Et de questionner les liens entre le public et le privé dans la greffe. Celle-ci est en effet dévolue aux CHU publics qui possèdent la polyvalence et les plateaux techniques nécessaires – ainsi qu’à quelques établissements privés à but non lucratif. « Les cultures du privé et du public ne sont pas les mêmes. Mais on peut réfléchir autrement l’organisation de l’amont et de l’aval de la chirurgie de la greffe avec tous les acteurs », encourage le Pr Badet. Dans la salle, les médecins multiplient les exemples. « À Bordeaux, certains services privés de réanimation n’ont pas d’équipe de coordination, mais nous nous déplaçons, identifions un donneur potentiel, évaluons les contre-indications, le cas échéant, abordons la famille et transférons pour un prélèvement vers le CHU », illustre le Pr Julien Rogier, du CHU de Bordeaux, secrétaire adjoint de la SFT.

Enfin, le collectif de la transplantation rénale réclame une meilleure transparence sur les financements dédiés à la greffe. Le plan 2022-2026 est financé à hauteur de 210 millions d’euros sur cinq ans. « Les moyens seront-ils fléchés ou fondus dans le budget global des hôpitaux ? Telle est notre inquiétude », indique le Pr Blancho. Et de réclamer, comme ses confrères, l’ouverture d’un dialogue de gestion avec les directions hospitalières et les agences régionales de santé (ARS). Près de 40 % des professionnels de santé portent un regard pessimiste sur la stratégie quinquennale par crainte que les enveloppes ne soient pas ciblées sur la greffe. Et 51 % citent comme priorité la matérialisation des financements supplémentaires pour la transplantation rénale.

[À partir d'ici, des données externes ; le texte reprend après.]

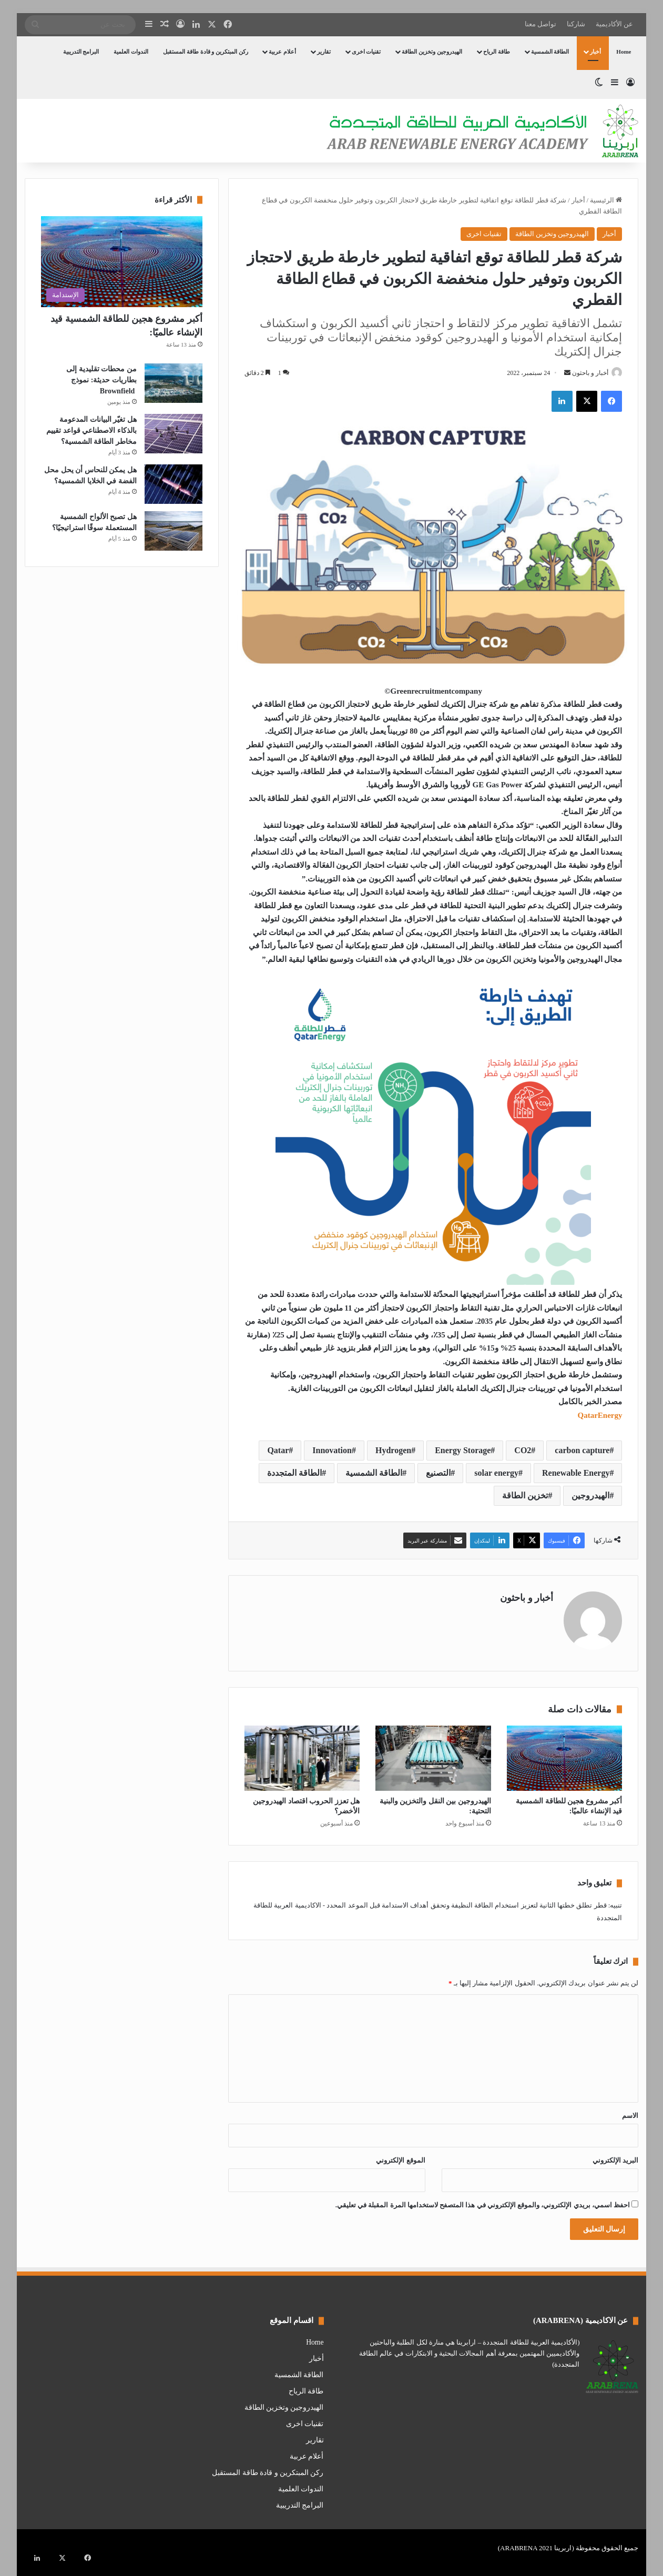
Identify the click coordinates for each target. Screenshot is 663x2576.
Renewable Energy (575, 1473)
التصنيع (438, 1473)
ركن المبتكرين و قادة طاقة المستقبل (205, 51)
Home (623, 51)
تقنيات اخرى (366, 51)
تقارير (324, 51)
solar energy (496, 1473)
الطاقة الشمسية (550, 51)
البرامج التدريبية (81, 51)
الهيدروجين (590, 1496)
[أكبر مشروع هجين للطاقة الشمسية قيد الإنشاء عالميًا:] (565, 1754)
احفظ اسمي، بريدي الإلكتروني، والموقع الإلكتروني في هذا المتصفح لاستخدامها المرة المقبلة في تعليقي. (482, 2201)
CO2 (522, 1451)
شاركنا (576, 24)
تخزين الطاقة (525, 1496)
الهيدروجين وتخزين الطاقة (432, 51)
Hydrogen (393, 1451)
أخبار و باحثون (585, 373)
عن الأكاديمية (614, 24)
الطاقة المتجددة (294, 1473)
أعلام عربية (282, 51)
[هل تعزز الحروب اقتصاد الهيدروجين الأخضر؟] (302, 1754)
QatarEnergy (599, 1416)
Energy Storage (463, 1451)
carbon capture (582, 1451)
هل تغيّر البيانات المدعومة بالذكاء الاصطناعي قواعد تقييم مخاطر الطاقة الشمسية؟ (91, 430)
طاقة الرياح (496, 51)
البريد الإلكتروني (615, 2156)
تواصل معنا (540, 24)
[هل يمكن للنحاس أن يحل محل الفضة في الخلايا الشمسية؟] (173, 484)
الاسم (630, 2111)
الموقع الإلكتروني (400, 2156)
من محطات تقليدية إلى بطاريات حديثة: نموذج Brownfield (101, 380)
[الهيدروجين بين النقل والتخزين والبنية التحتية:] (433, 1754)
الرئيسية (606, 200)
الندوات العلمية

Un plan qui doit encore convaincre

Selon un questionnaire porté par le collectif de la transplantation rénale, réalisé entre décembre 2023 et février 2024, auprès de 159 des patients et proches aidants et 215 des professionnels de santé, le plan 2022-2026 reste méconnu hors du cercle des professionnels de santé directement concernés. Encore 23 % des soignants disent n’en avoir pas connaissance ; c’est le cas de 52 % des patients ou proches. Deux tiers des soignants n’identifient aucun changement dans leur établissement deux ans après sa publication, seulement un tiers a eu connaissance de l’organisation de réunions par l’ARS avec les acteurs du prélèvement et de la greffe, et moins de 20 % ont eu une information de la direction générale de leur établissement. Quant aux patients, ils sont près de 60 % à se dire pessimistes sur l’évolution de la situation de la transplantation rénale.